> Document extract

Thank you for those links DeeAnna 

I have been unable to find a UK supplier of the Bickmore and Farnam brands, perhaps they are not available over here?

The problem is, as Saponista noted, that the pine tar products here in the UK do not have the ingredients listed on the packaging  
So I have been busy doing a little homework which I hope will eventually prove helpful for us UK soapers 

The Swedish company from your links, 'Auson', have two UK suppliers listed on their website, one of which stocks their pine tar; they are called Timbersave and are located in Warrington:
http://www.timbersave.co.uk/index.p...ch&filter_name=pine tar&filter_category_id=64
I have emailed them asking them to please confirm which of their Auson brand pine tars is 100% pure.

Apart from the Auson products from that one supplier I've not as yet been able to find any other 'Pine Tar' available in the UK, apart from the 'Stockholm Tar' used for hoof treatment. Here's a list:
http://www.nextag.co.uk/stockholm-tar/compare-html#!

So the brands of 'Stockholm Tar' available in the UK are: 
Battles, 
Carr, Day & Martin (- they make Vanner & Prest Stockholm Hoof Tar), 
Equimims, 
Gold Label (- make 'thick' and also 'liquid' versions), and
Lincoln.
(This may not be a complete list but they are what I have found up to now).

I have emailed the manufacturers of the first four asking them if their Stockhom Tar is 100% pure or does it contain added ingredients.
I could not locate the manufacturer's contact details for the last one (Lincoln), so I have emailed a major supplier and asked them instead.

I'll update this thread as and when I get any replies.


----------



## scottief

I found the Farnam Pine Tar. I have found a store close to me that I am hopefully going to go see one day soon.  Here is a link to the products site. There is a label you can see but no ingredients on it.

http://www.farnamhorse.com/product.php?type=HORSE&mainkey=200005&pid=100175&key=300002#


----------



## AnnaO

The Farnam Pine Tar is 100% pine tar as DeeAnna pointed out 
That is a useful link for US soapers, thank you scottief 
Unfortunately though the Farnam Pine tar seems to be unavailable on the other side of the Atlantic in the UK where Saponista and I live


----------



## DeeAnna

You want either the Auson "Kiln Burn" product (Dalbrand Tratjara, #773) or the Auson "Genuine" pine tar (Akta Tratjara, #850). The Kiln Burn is a handmade old-fashioned pine tar. The Genuine is still pine tar, but I understand it is made with a more mass-produced method. Ingredients for both types from Auson's MSDS: tall oil pitch, rosin acids, neutral matters such as fatty alcohols and phytosterin and a small amount of terpenes.

The difference in price is 2 to 1 in the US. I use the Kiln Burn ... in for a penny, in for a pound. 

You do NOT want the Imprex product (Ljus Specialtjara, #845). It is a blended product that includes pine tar; it is not 100% pine tar. Ingredients from Auson's MSDS: Tall oil pitch: 60 - 80 %, Tall oil mixture: 10 - 20 %, Pine Tar: 5 - 15 %, Turpentine, vegetable: 2,5 %


----------



## The Efficacious Gentleman

I use the Gold Label from Hunter (the first amazon link from AnnaO) and it is fine.  Even after it is shipped all the way here!

> Material provided
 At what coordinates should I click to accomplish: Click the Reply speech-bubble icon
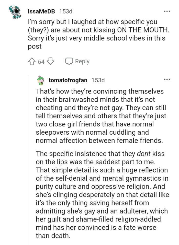69,61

> What to work on
a - In the pine tar thread, in what town is the supplier Timbersave located?
b - Name every brand of Stockholm Tar that the pine tar thread lists as available in the UK.
c - Write the next part of the pine tar thread, picking up after its final post.
The listing has no part in any of this.

> Responses to the tasks
a - Warrington

b - Battles; Carr, Day & Martin; Equimims; Gold Label; Lincoln

c -
----------



## Dennis

Lots of questions about purity, creosote, etc.  I decided to write to the Horse Health Products company and ask some questions as that is the brand I use, available in lots of places in the USA.  I'll post their response.


----------



## Saponista

Thanks for all the help and suggestions everyone.


----------



## AnnaO

The Efficacious Gentleman said:


> I use the Gold Label from Hunter (the first amazon link from AnnaO) and it is fine.  Even after it is shipped all the way here!



Yes I used my 'Gold Label - Thick Tar' yesterday to make my first ever batch of pine tar soap  
I hp'd it in my slow cooker, and used my stick blender on it as it was taking a long time to trace. But then it was 55% lard and my high lard soaps have all been tardy tracers. It's nice and hard now, out of the cavity moulds, and curing. I might post pictures at a later time if I can get it to look remotely pretty.


----------



## Dennis

OK,  here's the response from Horse Health concerning my pine tar questions.



> Dear Mr. xxx,
> 
> Thank you for your email. We always appreciate hearing from our customers.
> 
> Pine Tar is 100% pine tar and does not contain creosotes. This Pine Tar is not pharmaceutical grade, and we do not recommend using it for soap.
> 
> If you have any other questions or concerns, please feel free to either reply to this email or contact us at 800-234-2269, Monday through Friday, 8 a.m. to 5 p.m., CST.
> 
> Sincerely,
> 
> 
> 
> Sara
> Pine Tar Product Specialist



To me, 100% is 100% and whether it is pharmaceutical grade doesn't bother me.  That's probably the difference between technical and food grade lye which doesn't bother me either.  Those who sell may or may not have concerns.


----------



## The Efficacious Gentleman

To be honest, if a germ can live in 100% Pine Tar then it deserves to win...............................


----------



## Dennis

The Efficacious Gentleman said:


> To be honest, if a germ can live in 100% Pine Tar then it deserves to win...............................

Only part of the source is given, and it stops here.